▶ Exercise objective
Please write out the complete listing that follows, exactly as it reads.
○ ○ ○ ○ ○
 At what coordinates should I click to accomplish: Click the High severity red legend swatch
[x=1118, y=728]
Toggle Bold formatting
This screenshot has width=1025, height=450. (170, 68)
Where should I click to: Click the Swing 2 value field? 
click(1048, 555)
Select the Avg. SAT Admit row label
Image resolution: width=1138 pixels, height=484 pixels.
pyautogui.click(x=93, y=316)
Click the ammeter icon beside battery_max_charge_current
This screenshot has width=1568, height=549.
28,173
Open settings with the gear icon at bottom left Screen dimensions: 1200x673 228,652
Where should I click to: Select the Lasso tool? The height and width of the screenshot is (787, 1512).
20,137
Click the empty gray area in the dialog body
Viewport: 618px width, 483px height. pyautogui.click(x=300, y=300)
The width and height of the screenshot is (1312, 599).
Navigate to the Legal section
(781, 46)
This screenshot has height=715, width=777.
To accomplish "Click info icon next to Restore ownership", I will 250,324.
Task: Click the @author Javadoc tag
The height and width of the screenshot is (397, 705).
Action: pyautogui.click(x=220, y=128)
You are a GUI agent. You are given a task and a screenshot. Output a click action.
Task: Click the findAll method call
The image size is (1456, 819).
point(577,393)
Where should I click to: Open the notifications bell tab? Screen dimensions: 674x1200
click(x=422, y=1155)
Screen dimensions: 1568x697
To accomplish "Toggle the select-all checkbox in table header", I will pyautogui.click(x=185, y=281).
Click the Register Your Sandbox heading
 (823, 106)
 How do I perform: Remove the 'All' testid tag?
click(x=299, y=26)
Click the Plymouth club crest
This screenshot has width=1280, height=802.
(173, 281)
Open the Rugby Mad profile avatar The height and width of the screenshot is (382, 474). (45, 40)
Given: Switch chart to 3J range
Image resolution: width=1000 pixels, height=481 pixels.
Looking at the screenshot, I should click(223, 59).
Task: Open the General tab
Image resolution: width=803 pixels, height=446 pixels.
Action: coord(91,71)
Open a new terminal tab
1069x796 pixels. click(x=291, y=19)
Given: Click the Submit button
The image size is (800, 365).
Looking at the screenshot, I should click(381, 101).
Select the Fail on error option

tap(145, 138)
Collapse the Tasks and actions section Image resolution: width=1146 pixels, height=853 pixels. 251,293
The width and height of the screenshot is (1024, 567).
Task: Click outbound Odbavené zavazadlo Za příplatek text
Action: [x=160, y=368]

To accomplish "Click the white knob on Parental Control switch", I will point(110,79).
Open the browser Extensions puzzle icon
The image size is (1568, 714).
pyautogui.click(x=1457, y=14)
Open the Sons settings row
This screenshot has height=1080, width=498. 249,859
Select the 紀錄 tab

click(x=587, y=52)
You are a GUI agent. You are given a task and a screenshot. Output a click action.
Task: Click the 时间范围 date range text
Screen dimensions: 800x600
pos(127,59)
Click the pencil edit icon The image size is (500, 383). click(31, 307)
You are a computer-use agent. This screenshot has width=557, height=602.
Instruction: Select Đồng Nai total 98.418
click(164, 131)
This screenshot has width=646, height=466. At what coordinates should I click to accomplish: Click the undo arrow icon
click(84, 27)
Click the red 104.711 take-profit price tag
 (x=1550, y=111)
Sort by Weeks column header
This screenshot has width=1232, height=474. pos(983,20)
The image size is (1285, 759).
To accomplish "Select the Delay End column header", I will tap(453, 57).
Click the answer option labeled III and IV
○ ○ ○ ○ ○
▶ Written answer
 At what coordinates should I click to accomplish: Click the High severity red legend swatch
[x=1118, y=728]
Toggle Bold formatting
This screenshot has width=1025, height=450. (170, 68)
Where should I click to: Click the Swing 2 value field? 
click(1048, 555)
Select the Avg. SAT Admit row label
Image resolution: width=1138 pixels, height=484 pixels.
pyautogui.click(x=93, y=316)
Click the ammeter icon beside battery_max_charge_current
This screenshot has width=1568, height=549.
28,173
Open settings with the gear icon at bottom left Screen dimensions: 1200x673 228,652
Where should I click to: Select the Lasso tool? The height and width of the screenshot is (787, 1512).
20,137
Click the empty gray area in the dialog body
Viewport: 618px width, 483px height. pyautogui.click(x=300, y=300)
The width and height of the screenshot is (1312, 599).
Navigate to the Legal section
(781, 46)
This screenshot has height=715, width=777.
To accomplish "Click info icon next to Restore ownership", I will 250,324.
Task: Click the @author Javadoc tag
The height and width of the screenshot is (397, 705).
Action: pyautogui.click(x=220, y=128)
You are a GUI agent. You are given a task and a screenshot. Output a click action.
Task: Click the findAll method call
The image size is (1456, 819).
point(577,393)
Where should I click to: Open the notifications bell tab? Screen dimensions: 674x1200
click(x=422, y=1155)
Screen dimensions: 1568x697
To accomplish "Toggle the select-all checkbox in table header", I will pyautogui.click(x=185, y=281).
Click the Register Your Sandbox heading
 (823, 106)
 How do I perform: Remove the 'All' testid tag?
click(x=299, y=26)
Click the Plymouth club crest
This screenshot has width=1280, height=802.
(173, 281)
Open the Rugby Mad profile avatar The height and width of the screenshot is (382, 474). (45, 40)
Given: Switch chart to 3J range
Image resolution: width=1000 pixels, height=481 pixels.
Looking at the screenshot, I should click(223, 59).
Task: Open the General tab
Image resolution: width=803 pixels, height=446 pixels.
Action: coord(91,71)
Open a new terminal tab
1069x796 pixels. click(x=291, y=19)
Given: Click the Submit button
The image size is (800, 365).
Looking at the screenshot, I should click(381, 101).
Select the Fail on error option

tap(145, 138)
Collapse the Tasks and actions section Image resolution: width=1146 pixels, height=853 pixels. 251,293
The width and height of the screenshot is (1024, 567).
Task: Click outbound Odbavené zavazadlo Za příplatek text
Action: [x=160, y=368]

To accomplish "Click the white knob on Parental Control switch", I will point(110,79).
Open the browser Extensions puzzle icon
The image size is (1568, 714).
pyautogui.click(x=1457, y=14)
Open the Sons settings row
This screenshot has height=1080, width=498. 249,859
Select the 紀錄 tab

click(x=587, y=52)
You are a GUI agent. You are given a task and a screenshot. Output a click action.
Task: Click the 时间范围 date range text
Screen dimensions: 800x600
pos(127,59)
Click the pencil edit icon The image size is (500, 383). click(31, 307)
You are a computer-use agent. This screenshot has width=557, height=602.
Instruction: Select Đồng Nai total 98.418
click(164, 131)
This screenshot has width=646, height=466. At what coordinates should I click to accomplish: Click the undo arrow icon
click(84, 27)
Click the red 104.711 take-profit price tag
 (x=1550, y=111)
Sort by Weeks column header
This screenshot has width=1232, height=474. pos(983,20)
The image size is (1285, 759).
To accomplish "Select the Delay End column header", I will tap(453, 57).
Click the answer option labeled III and IV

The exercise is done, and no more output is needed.